Il labirinto come “concetto mentale”: la
follia.
Proprio il
tema della pazzia è strettamente legato, soprattutto in letteratura, al
concetto di dedalo, attraverso il concetto di “labirinto della mente”, in cui
la metafora è intesa per definire la fitta trama (sia in senso biologico che
filosofico) dei pensieri e del modo in cui essi si muovono dentro di noi.
Una
condizione in cui sorgono spontanee domande su cosa sia lecito e cosa no, su
quali siano le strade da percorrere, al fine di vivere una vita che non risulti
un “limbo” in cui rimanere
impantanati per tutta la propria esistenza.
E proprio per
rispondere ad una tale domanda, viene in soccorso la ragione che dovrebbe, in
ogni caso, anche in presenza delle più ardue difficoltà, portarci alla
soluzione del mistero, a permetterci di trovare l’unica e sola via d’uscita da
dedalo in cui siamo
invischiati: Umberto Eco, nelle fasi
finali del “Nome della Rosa”, mostra
i protagonisti, che fino ad allora si sono mossi come due abili detective,
invischiati in un problema di
difficile soluzione, quello di orientarsi nel labirinto di torri e corridoi
della parte alta della Biblioteca del monastero, al fine di scoprire il
colpevole delle morti
avvenute nell’Abbazia nei giorni del loro soggiorno.
Una metafora
che ci porta al punto da cui siamo partiti, il concetto di labirinto come luogo che simboleggia la
difficoltà della vita, e a cui siamo tornati girovagando in un intrico di
cunicoli, svolte impreviste, vicoli ciechi come sempre è l’esistenza umana. Per
ricordare che il labirinto, in fondo, è qualcosa che fa parte di noi e che la sua soluzione deve spingerci,
in ogni momento, a migliorarci e renderci più forti, andando contro le
avversità e sconfiggendo le nostre paure.

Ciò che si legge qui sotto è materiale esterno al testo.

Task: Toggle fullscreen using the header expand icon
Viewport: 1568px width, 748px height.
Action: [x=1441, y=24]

Il labirinto della cappella di Sansevero di
Napoli
L’arte si
mostra come un luogo privilegiato in cui convergono le tendenze rivoluzionarie
generate dal clima della nuova stagione culturale che rinnova e restaura
scienza e filosofia. E’ proprio lungo questa direttrice che il Futurismo,
l’Astrattismo, il Dadaismo e il Surrealismo attuano la
più vasta e graffiante messa in discussione dell’opera d’arte classica.

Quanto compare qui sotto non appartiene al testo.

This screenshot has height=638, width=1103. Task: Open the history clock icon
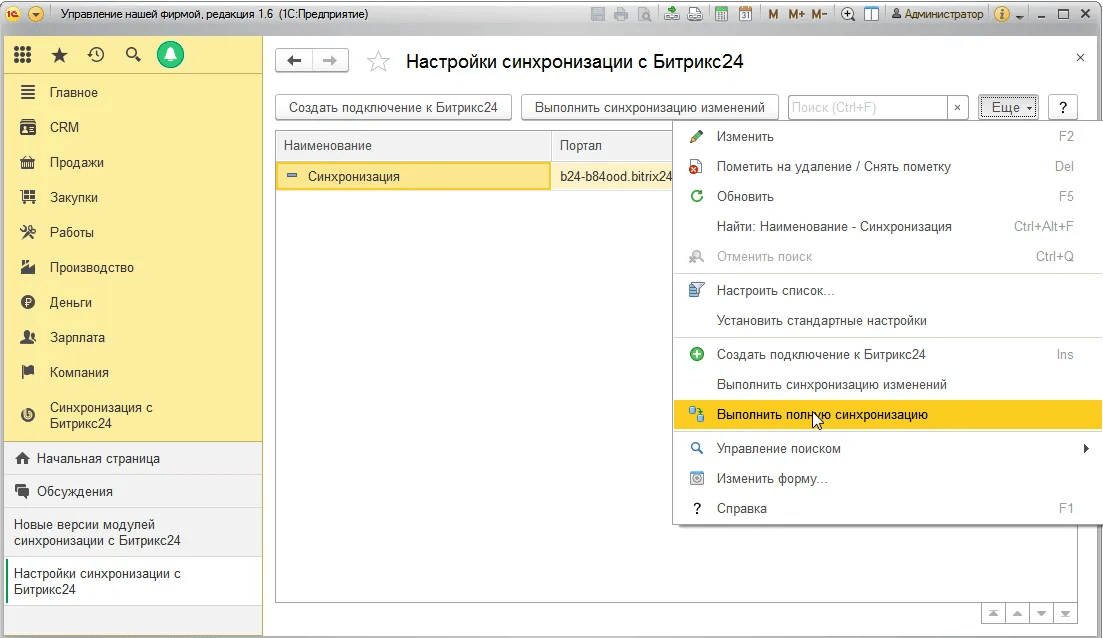[96, 55]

Nel pavimento è rappresentato un labirinto
prodigioso nella sua realizzazione perché creato da un unica linea bianca
continua, senza giunture, un’altra delle idee straordinarie di Raimondo di
Sangro, che fu davvero un innovatore in tutti i campi.
Ad oggi rimane purtroppo ben poco a causa di un
crollo nel 1889 che lo danneggiò gravemente.
Ne è rimasta una parte davanti alla tomba del
Principe di San Severo, alcuni tratti si trovano anche nella Cavea
sotterranea e in Sagrestia.
Il disegno consiste in un’alternanza di croci
gammate (svastiche) e quadrati concentrici in prospettiva. Non è un tema
casuale da parte di Raimondo che ne ha ricoperto addirittura il pavimento, il
labirinto è il simbolo per eccellenza del percorso iniziatico, attraverso il
quale si cerca la via di uscita verso la verità.
Tema molto
caro ai Cavalieri Templari, luogo
della ricerca del Graal, in Italia e
nel mondo ne troviamo di diverse tipologie, spesso in luoghi ben precisi, come
dimore filosofali o magioni dei Cavalieri
dell’Ordine. Rappresenta il nostro cammino, i bivi a cui siamo sottoposti
ogni giorno, le nostre scelte che però fanno parte di un unico grande disegno
labirintico, all’interno del quale dobbiamo saper scegliere saggiamente
affinché non ne restiamo prigionieri, ma riusciamo ad uscirne vittoriosi per
aver, con coscienza e
conoscenza, intrapreso la strada corretta.